# Solar for RV



## plottrunner (Apr 3, 2008)

Does anyone on here have experience with RV Solar Panels? I am looking for something to just keep my batteries charged when I am not on the mountain. Sometimes it's 2 weeks or more before in between trips to the mountain and in that time, my refrigerator running on LP drains the batteries and stops working. I have to charge the system with my generator when I get there and by the time my fridge cools down again, it's time to go home. I was thinking about installing this setup and was wondering if I have to unhook it when I turn my generator on or when I plug into AC when hookups are available?

https://www.amazon.com/dp/B00F9EO5O...4AXEFW3Z2XBYJEQA0&ie=UTF8&qid=1500327698&sr=1


----------



## DallanC (Jan 13, 2009)

I've been interested in this too... you are on the right track, but going about it in the (slightly) wrong way.

First step is to figure out the current amperage draw, that then will dictate just what you need in the way of solar panels to replenish charge. IIRC, Fridge draws 5-6ah and the Propane detector draws a surprising amount and people forget about it. I assume all other things are powered down. 

So first get a cheap amp meter, and test the total draw in a rest state (make sure fridge is running ).

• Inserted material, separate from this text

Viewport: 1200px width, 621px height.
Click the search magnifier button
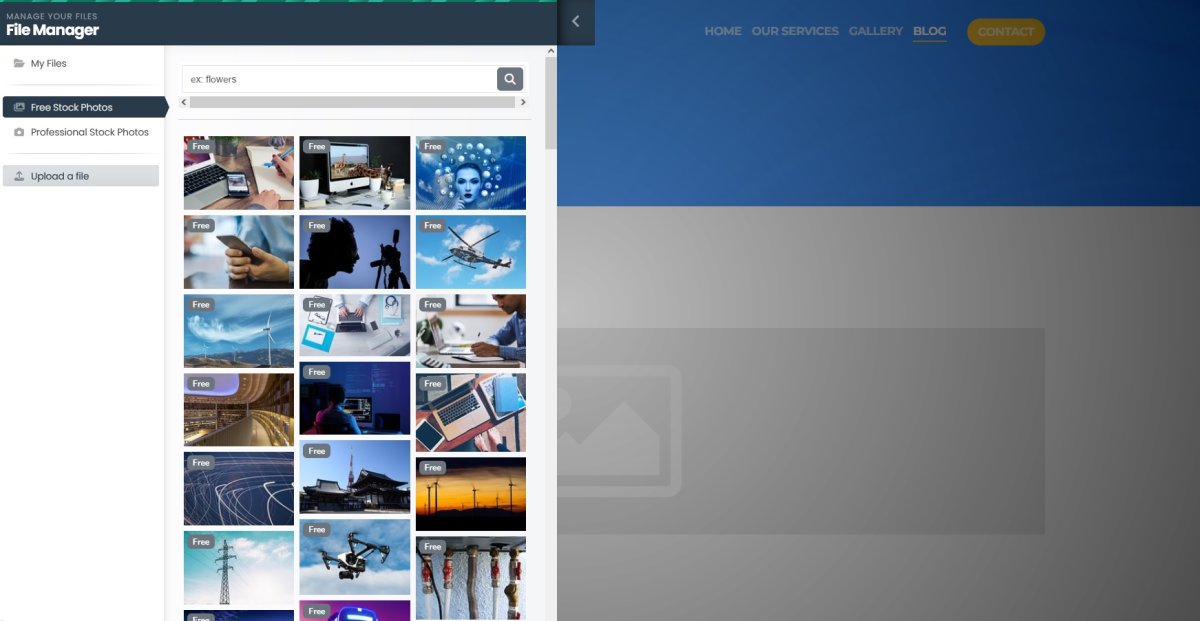point(510,79)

Then you can start doing the math to figure out solar needs. Remember Solar only hits its peak output when exactly facing the sun, so you need to increase the size / amount of solar panels to assume an average charge rate during daylight hours, as well as account for cloudy days etc etc.

Once you know the drain, its each to compute how long the current batteries last. They should have a ah rating on them. 

Next remember the formula: Amps x Volts = Watts. With that you can figure out the wattage being used. 


So using "back of the napkin math": If your camper for example draws 20ah during a 24 hour day, you need 20ah x 12v = 240w. So you need to replace 240 watts of power loss daily to maintain current use. But, as panels only work during the day, you need to regen that during 12 hours or less. As panels have variable output depending on the angle between them and the sun, you need to account for times when they are less efficient (morning / evening). So while panels are rated at X wattage output, that is measured in a perfect scenario. In real world application, maybe the panels average 60% of max over a day, that means you would need to increase the overall output by an additional 40%, by adding additional panels.

Like I said, best place to start is to see what your draw is, then you can figure out from there what you need. The above example assumes keeping batteries charged at max, with X amount of daily drain. As you said, you might not care about that... just wanting to extend battery life from say, 7 days to 10.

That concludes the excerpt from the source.